* What you need to do:
Word for word, restate every entry that follows.

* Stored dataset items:
-----

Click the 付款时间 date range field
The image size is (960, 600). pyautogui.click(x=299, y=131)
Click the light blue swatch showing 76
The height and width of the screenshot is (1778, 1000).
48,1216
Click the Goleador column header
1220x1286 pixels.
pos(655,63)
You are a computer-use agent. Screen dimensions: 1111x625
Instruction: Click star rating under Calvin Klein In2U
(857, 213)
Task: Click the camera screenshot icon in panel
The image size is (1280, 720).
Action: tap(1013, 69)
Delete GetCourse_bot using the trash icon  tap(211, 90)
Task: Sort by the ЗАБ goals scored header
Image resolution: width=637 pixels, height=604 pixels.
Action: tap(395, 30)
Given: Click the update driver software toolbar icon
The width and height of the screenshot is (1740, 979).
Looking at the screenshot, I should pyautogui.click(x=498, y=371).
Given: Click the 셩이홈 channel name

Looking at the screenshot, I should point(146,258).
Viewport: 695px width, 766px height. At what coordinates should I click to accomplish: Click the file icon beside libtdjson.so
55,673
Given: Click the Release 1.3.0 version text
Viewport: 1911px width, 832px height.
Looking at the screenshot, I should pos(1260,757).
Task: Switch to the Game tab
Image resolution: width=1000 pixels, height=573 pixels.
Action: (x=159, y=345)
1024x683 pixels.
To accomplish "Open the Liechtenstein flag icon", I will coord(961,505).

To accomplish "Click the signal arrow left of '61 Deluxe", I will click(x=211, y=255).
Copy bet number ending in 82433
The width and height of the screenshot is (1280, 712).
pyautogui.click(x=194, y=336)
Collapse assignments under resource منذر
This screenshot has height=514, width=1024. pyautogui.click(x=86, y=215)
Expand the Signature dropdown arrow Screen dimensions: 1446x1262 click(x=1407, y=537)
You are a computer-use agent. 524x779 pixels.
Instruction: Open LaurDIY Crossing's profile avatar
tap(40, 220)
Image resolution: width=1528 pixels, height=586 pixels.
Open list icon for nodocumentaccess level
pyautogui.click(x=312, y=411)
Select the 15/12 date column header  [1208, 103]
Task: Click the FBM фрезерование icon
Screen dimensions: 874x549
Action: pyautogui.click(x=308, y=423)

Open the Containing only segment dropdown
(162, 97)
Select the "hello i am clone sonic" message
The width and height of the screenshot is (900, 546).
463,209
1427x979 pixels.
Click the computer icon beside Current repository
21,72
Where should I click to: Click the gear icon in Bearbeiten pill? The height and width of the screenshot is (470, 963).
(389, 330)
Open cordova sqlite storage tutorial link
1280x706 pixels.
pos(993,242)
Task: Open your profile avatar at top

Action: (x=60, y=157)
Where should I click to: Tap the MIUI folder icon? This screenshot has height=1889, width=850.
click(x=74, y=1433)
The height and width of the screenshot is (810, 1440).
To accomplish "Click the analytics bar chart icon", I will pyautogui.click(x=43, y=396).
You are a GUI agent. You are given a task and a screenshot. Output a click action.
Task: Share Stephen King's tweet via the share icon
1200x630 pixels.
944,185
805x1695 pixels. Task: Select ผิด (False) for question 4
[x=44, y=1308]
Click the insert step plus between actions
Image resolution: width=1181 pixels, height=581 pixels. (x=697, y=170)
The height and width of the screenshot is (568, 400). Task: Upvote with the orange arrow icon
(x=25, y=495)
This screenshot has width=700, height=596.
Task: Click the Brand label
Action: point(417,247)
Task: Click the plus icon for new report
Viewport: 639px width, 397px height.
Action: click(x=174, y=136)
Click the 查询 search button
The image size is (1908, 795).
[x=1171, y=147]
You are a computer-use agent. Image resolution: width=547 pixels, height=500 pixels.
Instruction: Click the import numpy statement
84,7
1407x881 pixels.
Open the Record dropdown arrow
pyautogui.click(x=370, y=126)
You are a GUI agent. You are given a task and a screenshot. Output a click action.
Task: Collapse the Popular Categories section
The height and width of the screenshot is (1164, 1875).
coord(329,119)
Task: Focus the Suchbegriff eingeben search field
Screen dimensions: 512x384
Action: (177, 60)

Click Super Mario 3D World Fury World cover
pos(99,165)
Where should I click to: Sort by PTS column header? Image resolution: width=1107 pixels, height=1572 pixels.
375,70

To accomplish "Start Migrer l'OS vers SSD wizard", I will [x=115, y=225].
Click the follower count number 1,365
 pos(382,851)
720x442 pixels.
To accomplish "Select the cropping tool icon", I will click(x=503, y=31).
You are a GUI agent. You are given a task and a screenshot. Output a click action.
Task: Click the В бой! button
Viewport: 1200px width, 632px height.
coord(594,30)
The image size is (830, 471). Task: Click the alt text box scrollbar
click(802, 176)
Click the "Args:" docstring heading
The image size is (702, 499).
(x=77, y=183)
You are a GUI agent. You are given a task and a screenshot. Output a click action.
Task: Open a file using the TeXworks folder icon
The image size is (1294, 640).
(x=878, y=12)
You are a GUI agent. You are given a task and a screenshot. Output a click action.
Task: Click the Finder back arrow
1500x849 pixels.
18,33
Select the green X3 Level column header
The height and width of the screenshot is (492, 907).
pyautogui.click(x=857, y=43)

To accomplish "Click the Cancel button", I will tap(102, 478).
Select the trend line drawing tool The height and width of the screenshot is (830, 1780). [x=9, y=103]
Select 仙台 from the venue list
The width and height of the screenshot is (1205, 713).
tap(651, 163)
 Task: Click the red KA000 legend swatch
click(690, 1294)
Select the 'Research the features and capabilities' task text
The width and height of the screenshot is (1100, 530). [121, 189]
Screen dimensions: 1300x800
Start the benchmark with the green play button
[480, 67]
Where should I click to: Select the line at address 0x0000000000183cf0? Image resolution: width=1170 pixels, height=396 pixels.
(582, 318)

-----

* Response below:
Click the 付款时间 date range field
The image size is (960, 600). pyautogui.click(x=299, y=131)
Click the light blue swatch showing 76
The height and width of the screenshot is (1778, 1000).
48,1216
Click the Goleador column header
1220x1286 pixels.
pos(655,63)
You are a computer-use agent. Screen dimensions: 1111x625
Instruction: Click star rating under Calvin Klein In2U
(857, 213)
Task: Click the camera screenshot icon in panel
The image size is (1280, 720).
Action: tap(1013, 69)
Delete GetCourse_bot using the trash icon  tap(211, 90)
Task: Sort by the ЗАБ goals scored header
Image resolution: width=637 pixels, height=604 pixels.
Action: tap(395, 30)
Given: Click the update driver software toolbar icon
The width and height of the screenshot is (1740, 979).
Looking at the screenshot, I should pyautogui.click(x=498, y=371).
Given: Click the 셩이홈 channel name

Looking at the screenshot, I should point(146,258).
Viewport: 695px width, 766px height. At what coordinates should I click to accomplish: Click the file icon beside libtdjson.so
55,673
Given: Click the Release 1.3.0 version text
Viewport: 1911px width, 832px height.
Looking at the screenshot, I should pos(1260,757).
Task: Switch to the Game tab
Image resolution: width=1000 pixels, height=573 pixels.
Action: (x=159, y=345)
1024x683 pixels.
To accomplish "Open the Liechtenstein flag icon", I will coord(961,505).

To accomplish "Click the signal arrow left of '61 Deluxe", I will click(x=211, y=255).
Copy bet number ending in 82433
The width and height of the screenshot is (1280, 712).
pyautogui.click(x=194, y=336)
Collapse assignments under resource منذر
This screenshot has height=514, width=1024. pyautogui.click(x=86, y=215)
Expand the Signature dropdown arrow Screen dimensions: 1446x1262 click(x=1407, y=537)
You are a computer-use agent. 524x779 pixels.
Instruction: Open LaurDIY Crossing's profile avatar
tap(40, 220)
Image resolution: width=1528 pixels, height=586 pixels.
Open list icon for nodocumentaccess level
pyautogui.click(x=312, y=411)
Select the 15/12 date column header  [1208, 103]
Task: Click the FBM фрезерование icon
Screen dimensions: 874x549
Action: pyautogui.click(x=308, y=423)

Open the Containing only segment dropdown
(162, 97)
Select the "hello i am clone sonic" message
The width and height of the screenshot is (900, 546).
463,209
1427x979 pixels.
Click the computer icon beside Current repository
21,72
Where should I click to: Click the gear icon in Bearbeiten pill? The height and width of the screenshot is (470, 963).
(389, 330)
Open cordova sqlite storage tutorial link
1280x706 pixels.
pos(993,242)
Task: Open your profile avatar at top

Action: (x=60, y=157)
Where should I click to: Tap the MIUI folder icon? This screenshot has height=1889, width=850.
click(x=74, y=1433)
The height and width of the screenshot is (810, 1440).
To accomplish "Click the analytics bar chart icon", I will pyautogui.click(x=43, y=396).
You are a GUI agent. You are given a task and a screenshot. Output a click action.
Task: Share Stephen King's tweet via the share icon
1200x630 pixels.
944,185
805x1695 pixels. Task: Select ผิด (False) for question 4
[x=44, y=1308]
Click the insert step plus between actions
Image resolution: width=1181 pixels, height=581 pixels. (x=697, y=170)
The height and width of the screenshot is (568, 400). Task: Upvote with the orange arrow icon
(x=25, y=495)
This screenshot has width=700, height=596.
Task: Click the Brand label
Action: point(417,247)
Task: Click the plus icon for new report
Viewport: 639px width, 397px height.
Action: click(x=174, y=136)
Click the 查询 search button
The image size is (1908, 795).
[x=1171, y=147]
You are a computer-use agent. Image resolution: width=547 pixels, height=500 pixels.
Instruction: Click the import numpy statement
84,7
1407x881 pixels.
Open the Record dropdown arrow
pyautogui.click(x=370, y=126)
You are a GUI agent. You are given a task and a screenshot. Output a click action.
Task: Collapse the Popular Categories section
The height and width of the screenshot is (1164, 1875).
coord(329,119)
Task: Focus the Suchbegriff eingeben search field
Screen dimensions: 512x384
Action: (177, 60)

Click Super Mario 3D World Fury World cover
pos(99,165)
Where should I click to: Sort by PTS column header? Image resolution: width=1107 pixels, height=1572 pixels.
375,70

To accomplish "Start Migrer l'OS vers SSD wizard", I will [x=115, y=225].
Click the follower count number 1,365
 pos(382,851)
720x442 pixels.
To accomplish "Select the cropping tool icon", I will click(x=503, y=31).
You are a GUI agent. You are given a task and a screenshot. Output a click action.
Task: Click the В бой! button
Viewport: 1200px width, 632px height.
coord(594,30)
The image size is (830, 471). Task: Click the alt text box scrollbar
click(802, 176)
Click the "Args:" docstring heading
The image size is (702, 499).
(x=77, y=183)
You are a GUI agent. You are given a task and a screenshot. Output a click action.
Task: Open a file using the TeXworks folder icon
The image size is (1294, 640).
(x=878, y=12)
You are a GUI agent. You are given a task and a screenshot. Output a click action.
Task: Click the Finder back arrow
1500x849 pixels.
18,33
Select the green X3 Level column header
The height and width of the screenshot is (492, 907).
pyautogui.click(x=857, y=43)

To accomplish "Click the Cancel button", I will tap(102, 478).
Select the trend line drawing tool The height and width of the screenshot is (830, 1780). [x=9, y=103]
Select 仙台 from the venue list
The width and height of the screenshot is (1205, 713).
tap(651, 163)
 Task: Click the red KA000 legend swatch
click(690, 1294)
Select the 'Research the features and capabilities' task text
The width and height of the screenshot is (1100, 530). [121, 189]
Screen dimensions: 1300x800
Start the benchmark with the green play button
[480, 67]
Where should I click to: Select the line at address 0x0000000000183cf0? Image resolution: width=1170 pixels, height=396 pixels.
(582, 318)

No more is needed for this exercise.